FloraScan
AI-powered papaya crop diagnostic tool using a two-stage ML pipeline: EfficientNetB0 for disease image classification, followed by a Hugging Face LLM generating human-readable treatment recommendations.
Tech Stack
Stakeholders
Academic Supervisor
Research guidance, model evaluation criteria, and thesis assessment
Smallholder Farmers (End Users)
Target users — evaluated usability and diagnostic trust during field testing
UTM Department of Computing
Project scope approval and academic evaluation panel
Zafran (ML Developer + Backend)
Dataset curation, model training, FastAPI backend, Docker deployment, React Native frontend
The Problem
Malaysian smallholder papaya farmers lack affordable, real-time access to crop disease diagnostics. Agronomist consultations are expensive and slow — by the time a diagnosis is made, crop damage has spread significantly.
The Solution
Trained a custom EfficientNetB0 model on a curated papaya disease dataset for multi-class image classification. A second stage pipes the classification result into a Hugging Face LLM that generates plain-language treatment recommendations in Bahasa Malaysia and English.
Architecture
Two-stage inference pipeline exposed via a FastAPI REST API. Stage 1: A fine-tuned EfficientNetB0 model classifies the uploaded leaf image into one of 7 disease categories. Stage 2: The label and confidence score are passed as a structured prompt to a Hugging Face Inference API (Mistral-7B-Instruct) which generates a treatment recommendation paragraph. The mobile app sends images to the API and renders results.
- 01
React Native Frontend
Camera capture and gallery picker for leaf image input. Displays classification result with confidence bar and LLM-generated treatment text. Supports both English and Bahasa Malaysia output.
- 02
FastAPI Backend
Single /predict endpoint accepts multipart image upload. Preprocesses image (resize, normalize) before passing to the TF SavedModel. Constructs prompt from classification output and calls HF Inference API. Returns structured JSON.
- 03
EfficientNetB0 Model
Fine-tuned on a curated dataset of 2,800 papaya leaf images across 7 classes (healthy + 6 disease types). Transfer learning from ImageNet weights. Saved as TensorFlow SavedModel for efficient serving.
- 04
Hugging Face LLM Layer
Mistral-7B-Instruct via HF Inference API. Prompt engineering to produce structured, actionable recommendations. Fallback to a static recommendation template if API call fails or exceeds timeout.
- 05
Docker Deployment
FastAPI + TF model containerised in a single image. Model weights baked into the image at build time for zero cold-start latency. Deployed on self-hosted Ubuntu server.
Dev Setup
Prerequisites
- Python 3.11+
- Docker
- Hugging Face API key
- Expo CLI (for mobile)
# Set HF_API_KEY and MODEL_PATH
# Or download pre-trained weights from releases
# API on localhost:8000
Challenges
- 01
Small dataset with high class imbalance
The papaya disease dataset had severe imbalance — healthy samples outnumbered some disease classes 8:1. Addressed with weighted loss functions, aggressive data augmentation (random crop, flip, brightness jitter, mixup), and class-weighted sampling during training.
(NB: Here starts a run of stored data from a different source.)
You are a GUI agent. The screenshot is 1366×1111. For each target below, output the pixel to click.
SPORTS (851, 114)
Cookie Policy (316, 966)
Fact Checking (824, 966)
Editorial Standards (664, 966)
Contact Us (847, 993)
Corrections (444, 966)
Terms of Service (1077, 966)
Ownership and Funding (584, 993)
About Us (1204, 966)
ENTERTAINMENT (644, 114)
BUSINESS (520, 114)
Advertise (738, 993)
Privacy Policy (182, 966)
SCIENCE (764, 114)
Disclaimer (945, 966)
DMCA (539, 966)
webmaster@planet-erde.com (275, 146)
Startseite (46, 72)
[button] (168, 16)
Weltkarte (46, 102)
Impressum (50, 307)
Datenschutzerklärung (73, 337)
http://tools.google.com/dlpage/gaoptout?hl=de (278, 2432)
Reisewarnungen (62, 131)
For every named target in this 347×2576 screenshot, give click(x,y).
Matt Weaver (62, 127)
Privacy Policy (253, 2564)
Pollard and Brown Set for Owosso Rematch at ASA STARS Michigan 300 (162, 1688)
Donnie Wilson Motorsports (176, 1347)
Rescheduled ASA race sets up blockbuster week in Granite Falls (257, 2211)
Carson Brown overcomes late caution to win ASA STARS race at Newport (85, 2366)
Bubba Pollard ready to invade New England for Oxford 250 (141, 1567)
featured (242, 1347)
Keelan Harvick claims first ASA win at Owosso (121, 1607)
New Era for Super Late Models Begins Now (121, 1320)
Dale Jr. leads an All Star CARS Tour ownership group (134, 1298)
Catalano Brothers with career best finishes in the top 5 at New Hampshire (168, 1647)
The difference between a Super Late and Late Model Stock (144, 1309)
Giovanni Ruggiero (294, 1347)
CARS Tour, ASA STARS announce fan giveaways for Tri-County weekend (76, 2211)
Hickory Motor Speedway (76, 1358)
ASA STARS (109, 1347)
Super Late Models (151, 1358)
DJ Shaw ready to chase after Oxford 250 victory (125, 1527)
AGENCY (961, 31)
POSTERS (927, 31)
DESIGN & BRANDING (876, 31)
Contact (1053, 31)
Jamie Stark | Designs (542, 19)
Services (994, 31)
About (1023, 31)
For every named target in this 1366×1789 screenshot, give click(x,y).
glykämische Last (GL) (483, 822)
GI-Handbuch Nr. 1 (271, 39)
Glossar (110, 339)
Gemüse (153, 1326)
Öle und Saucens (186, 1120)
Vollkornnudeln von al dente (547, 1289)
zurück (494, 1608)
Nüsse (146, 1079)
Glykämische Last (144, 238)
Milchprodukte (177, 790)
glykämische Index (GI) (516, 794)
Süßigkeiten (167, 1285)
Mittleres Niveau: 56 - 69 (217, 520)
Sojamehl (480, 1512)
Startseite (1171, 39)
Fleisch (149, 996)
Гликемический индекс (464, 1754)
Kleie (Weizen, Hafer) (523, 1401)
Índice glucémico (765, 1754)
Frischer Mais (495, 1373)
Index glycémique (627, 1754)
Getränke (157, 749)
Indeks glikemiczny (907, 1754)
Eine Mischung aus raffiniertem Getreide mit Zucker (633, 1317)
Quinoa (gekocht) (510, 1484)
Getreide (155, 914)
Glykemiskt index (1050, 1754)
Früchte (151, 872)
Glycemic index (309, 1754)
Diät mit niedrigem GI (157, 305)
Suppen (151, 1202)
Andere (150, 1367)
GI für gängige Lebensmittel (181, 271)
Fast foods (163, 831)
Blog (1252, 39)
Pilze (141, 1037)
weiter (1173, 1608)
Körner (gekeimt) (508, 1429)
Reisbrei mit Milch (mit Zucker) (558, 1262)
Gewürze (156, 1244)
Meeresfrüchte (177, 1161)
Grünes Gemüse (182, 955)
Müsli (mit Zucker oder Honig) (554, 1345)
Validation F1 improved from 0.74 to 0.91 after these interventions.
- 02
LLM latency in a mobile context
The HF Inference API adds 1.5–2.5s of latency to each request. On slow Malaysian mobile networks this felt unacceptable. Implemented optimistic UI — shows the classification result immediately while the LLM recommendation streams in separately, so the user sees useful output within 1 second.
- 03
Prompt engineering for agricultural domain
General-purpose LLM prompts produced verbose, academic-sounding recommendations. Iteratively refined the system prompt with few-shot examples of good recommendations (concise, actionable, locally-relevant). Also added a post-processing step to strip disclaimers and references to 'consult a doctor'.
What I Learned
- 01
Transfer learning with EfficientNet is remarkably effective even on small, domain-specific datasets — you don't need millions of images.
- 02
Dataset quality beats quantity: cleaning mislabelled images had more impact than adding more raw data.
- 03
Optimistic UI patterns significantly improve perceived performance on slow networks — show what you have immediately.
- 04
Prompt engineering is an iterative craft — budget time for it like you would for model tuning.